Strengths of this work include the systematic approach to study identification, the consideration of publication bias, and the exploration of potential moderator variables. Nevertheless, all meta-analytic techniques have limitations and should be used only to understand broad trends in a particular field (Carter et al., 2019). Specifically, the following issues should be considered when interpreting the present findings. First, we did not attempt to identify unpublished studies and we only included studies that were published in English. We were further unable to include relevant studies that used other research designs, but evidence from these studies tends to show similar conclusions (Crowe et al., 2006). Most of the included studies did not specify the type of dementia beyond Alzheimer’s disease and we thus could only test whether findings differ between Alzheimer’s disease and all-cause dementia. It would be interesting to validate our findings regarding different etiologies of dementia (e.g., vascular dementia, frontotemporal dementia). Although the number of included individuals was relatively high for all five traits (ranging from N = 30,036 for agreeableness to N = 33,054 for neuroticism), the number of studies was relatively small (ranging from k = 8 for agreeableness to k = 12 for neuroticism), which reduced statistical power to examine publication bias and sources of heterogeneity.
4.5. Conclusion
Overall, the present work confirms consistent associations of neuroticism and conscientiousness with risk of dementia. The associations of the remaining traits were also significant but less robust. We found no evidence of publication bias, suggesting no systematic over- or under-estimation of the estimated effects. Moreover, there was limited evidence of heterogeneity and the associations were consistent across studies that used different methods to assess dementia, follow-up length, publication year, dementia type, age of the sample, proportion of minority, and personality measure. Studies are now needed to determine whether and how neuroticism and conscientiousness could be incorporated into interventions for dementia prevention.
Supplementary Material
Funding:
This work was supported by the National Institute on Aging of the National Institutes of Health (Grant Numbers R21AG057917 and R01AG053297).
Footnotes
The authors declare no potential conflicts of interest concerning the research, the authorship, and publication of this article.

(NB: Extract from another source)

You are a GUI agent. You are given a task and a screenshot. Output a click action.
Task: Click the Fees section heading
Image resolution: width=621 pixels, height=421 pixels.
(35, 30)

Note that, for neuroticism and conscientiousness, Duckek and colleagues (2019) report both regression coefficients and odds ratios in their article, but for the remaining traits, only regression coefficients are provided (in supplemental material). To be consistent in the calculation across all traits, we exponentiated the regression coefficients for all of them rather than taking the odds ratios for neuroticism and conscientiousness and exponentiating the coefficients for the remaining traits.